As time goes on, he will become more and more ordinary. That's the one sure thing in sports and in life.

Over the weekend, I put up a poll on my blog — I actually put it up just before Tiger Woods had his amazing back-nine at Pebble Beach on Saturday. He shot 31 on the back-nine, 66 for the round, and put himself in great position to win the U.S. Open after a lackluster first two days. I had this strange feeling that a round like that was coming — he just seemed due for it. So I thought the poll timing was perfect.

Anyway, the poll question was simply: Will Tiger Woods break Jack Nicklaus' record of 18 majors?

The poll, so far, shows what I suspected: Most people seem to believe (with varying degrees of confidence) that Woods will break Nicklaus' record. He just seems to have so much time left — five prime years for sure, maybe another five or 10 good years after that. There are so many majors ahead. He has won 14 already. Sure. He will win five more. How could you believe anything else?

Only, here's the thing: Five major championships is hall of fame career. It's MORE than a Hall of Fame career. Phil Mickelson has not won five majors in his career. Vijay Singh has not won five majors. Ernie Els has not won five majors. Raymond Floyd, Hale Irwin, Curtis Strange, Johnny Miller, none of these men won five majors. Davis Love, Greg Norman and Fred Couples have not won five majors combined. There's still a whole Seve Ballesteros career between Tiger Woods and the record. There's still a Byron Nelson between Tiger Woods and the record. He cannot break the record by being very good. He has to be transcendent again.

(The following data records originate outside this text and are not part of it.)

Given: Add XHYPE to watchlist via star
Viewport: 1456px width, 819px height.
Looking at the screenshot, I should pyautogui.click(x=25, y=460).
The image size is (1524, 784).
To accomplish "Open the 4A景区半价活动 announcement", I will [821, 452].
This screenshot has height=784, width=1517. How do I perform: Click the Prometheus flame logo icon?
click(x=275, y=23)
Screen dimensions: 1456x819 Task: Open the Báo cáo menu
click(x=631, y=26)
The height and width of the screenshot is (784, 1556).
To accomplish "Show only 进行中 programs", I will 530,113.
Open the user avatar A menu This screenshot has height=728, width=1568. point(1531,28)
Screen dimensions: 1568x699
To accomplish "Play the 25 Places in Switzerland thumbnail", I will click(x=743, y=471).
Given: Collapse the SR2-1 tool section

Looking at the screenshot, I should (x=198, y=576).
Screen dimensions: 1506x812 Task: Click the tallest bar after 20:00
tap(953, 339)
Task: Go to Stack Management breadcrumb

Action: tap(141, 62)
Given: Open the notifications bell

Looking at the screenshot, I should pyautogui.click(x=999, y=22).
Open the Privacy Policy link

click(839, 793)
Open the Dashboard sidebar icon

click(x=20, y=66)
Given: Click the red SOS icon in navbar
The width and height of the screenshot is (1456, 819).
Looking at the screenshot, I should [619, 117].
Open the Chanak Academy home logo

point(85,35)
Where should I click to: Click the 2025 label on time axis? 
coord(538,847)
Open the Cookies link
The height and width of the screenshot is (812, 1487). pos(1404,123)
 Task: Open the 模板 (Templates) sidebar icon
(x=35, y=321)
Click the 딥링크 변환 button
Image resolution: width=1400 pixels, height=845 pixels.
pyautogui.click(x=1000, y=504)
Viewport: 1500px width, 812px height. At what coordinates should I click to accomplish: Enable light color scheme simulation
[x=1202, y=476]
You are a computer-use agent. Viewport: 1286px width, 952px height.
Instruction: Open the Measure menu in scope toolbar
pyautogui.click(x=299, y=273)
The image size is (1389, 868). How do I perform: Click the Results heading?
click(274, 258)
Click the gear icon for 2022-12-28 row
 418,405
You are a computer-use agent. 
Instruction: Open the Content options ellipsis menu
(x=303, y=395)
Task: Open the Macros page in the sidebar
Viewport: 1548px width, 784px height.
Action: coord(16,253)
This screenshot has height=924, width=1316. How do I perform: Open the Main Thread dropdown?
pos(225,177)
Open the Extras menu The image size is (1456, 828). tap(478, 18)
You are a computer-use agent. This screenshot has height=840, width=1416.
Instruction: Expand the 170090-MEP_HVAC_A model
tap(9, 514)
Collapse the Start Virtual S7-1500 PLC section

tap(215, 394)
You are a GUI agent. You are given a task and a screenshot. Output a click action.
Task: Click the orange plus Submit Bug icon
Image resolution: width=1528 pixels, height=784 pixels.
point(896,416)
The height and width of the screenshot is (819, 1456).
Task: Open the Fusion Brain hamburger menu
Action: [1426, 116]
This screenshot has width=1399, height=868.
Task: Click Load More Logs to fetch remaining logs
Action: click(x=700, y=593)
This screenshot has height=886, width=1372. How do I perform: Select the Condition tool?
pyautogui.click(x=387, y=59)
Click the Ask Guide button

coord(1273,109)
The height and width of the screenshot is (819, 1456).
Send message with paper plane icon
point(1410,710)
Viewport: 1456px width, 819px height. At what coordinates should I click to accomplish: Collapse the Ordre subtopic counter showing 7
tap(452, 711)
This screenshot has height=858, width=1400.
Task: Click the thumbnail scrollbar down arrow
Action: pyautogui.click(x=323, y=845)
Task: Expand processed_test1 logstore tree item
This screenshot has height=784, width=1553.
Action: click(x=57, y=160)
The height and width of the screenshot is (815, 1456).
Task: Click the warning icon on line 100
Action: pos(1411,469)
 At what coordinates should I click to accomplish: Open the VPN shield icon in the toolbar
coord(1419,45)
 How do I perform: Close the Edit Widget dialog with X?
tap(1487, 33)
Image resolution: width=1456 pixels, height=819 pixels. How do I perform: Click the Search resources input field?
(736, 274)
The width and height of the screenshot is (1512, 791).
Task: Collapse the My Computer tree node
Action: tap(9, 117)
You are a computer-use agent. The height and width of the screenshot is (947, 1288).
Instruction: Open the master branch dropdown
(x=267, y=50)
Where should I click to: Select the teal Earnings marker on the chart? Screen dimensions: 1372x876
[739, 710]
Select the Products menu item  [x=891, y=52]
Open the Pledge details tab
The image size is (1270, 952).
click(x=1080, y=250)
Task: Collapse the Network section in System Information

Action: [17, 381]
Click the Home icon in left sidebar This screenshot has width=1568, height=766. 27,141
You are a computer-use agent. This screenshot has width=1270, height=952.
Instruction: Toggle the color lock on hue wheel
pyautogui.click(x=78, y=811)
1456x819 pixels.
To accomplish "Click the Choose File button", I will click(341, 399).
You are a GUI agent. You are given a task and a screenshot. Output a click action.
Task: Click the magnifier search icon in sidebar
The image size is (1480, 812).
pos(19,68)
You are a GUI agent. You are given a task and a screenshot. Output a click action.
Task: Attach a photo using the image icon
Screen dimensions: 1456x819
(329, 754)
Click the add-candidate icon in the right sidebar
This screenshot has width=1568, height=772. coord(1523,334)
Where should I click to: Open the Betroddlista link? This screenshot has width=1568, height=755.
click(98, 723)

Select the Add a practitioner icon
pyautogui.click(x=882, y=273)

I'm beginning to wonder, more and more, if Woods actually might not break the record. Yes, there's a lot of golf left in his brilliant career. Yes, he's still in the early stages of reinventing himself. Yes, despite his Sunday troubles (and, to be fair, those troubles happened on a vengeful Pebble Beach, where not one golfer managed to shoot under par for the week) Woods was in contention to the end, and he hit the ball well for the most part, and he hit a couple of shots for the ages, and at times looked like he's getting his groove back. Yes he remains the best golfer in the world and the favorite at St. Andrews and for all the major championships in the foreseeable future. Yes, he still wants it desperately, and the smart money won't bet against Tiger Woods.

But Johnny Miller was right ... this week, at least, Tiger Woods looked pretty much like the other golfers. This was another chance lost. This was another major championship torn off the calendar. Will he get it back? Maybe. But time goes by faster than anyone wants to believe.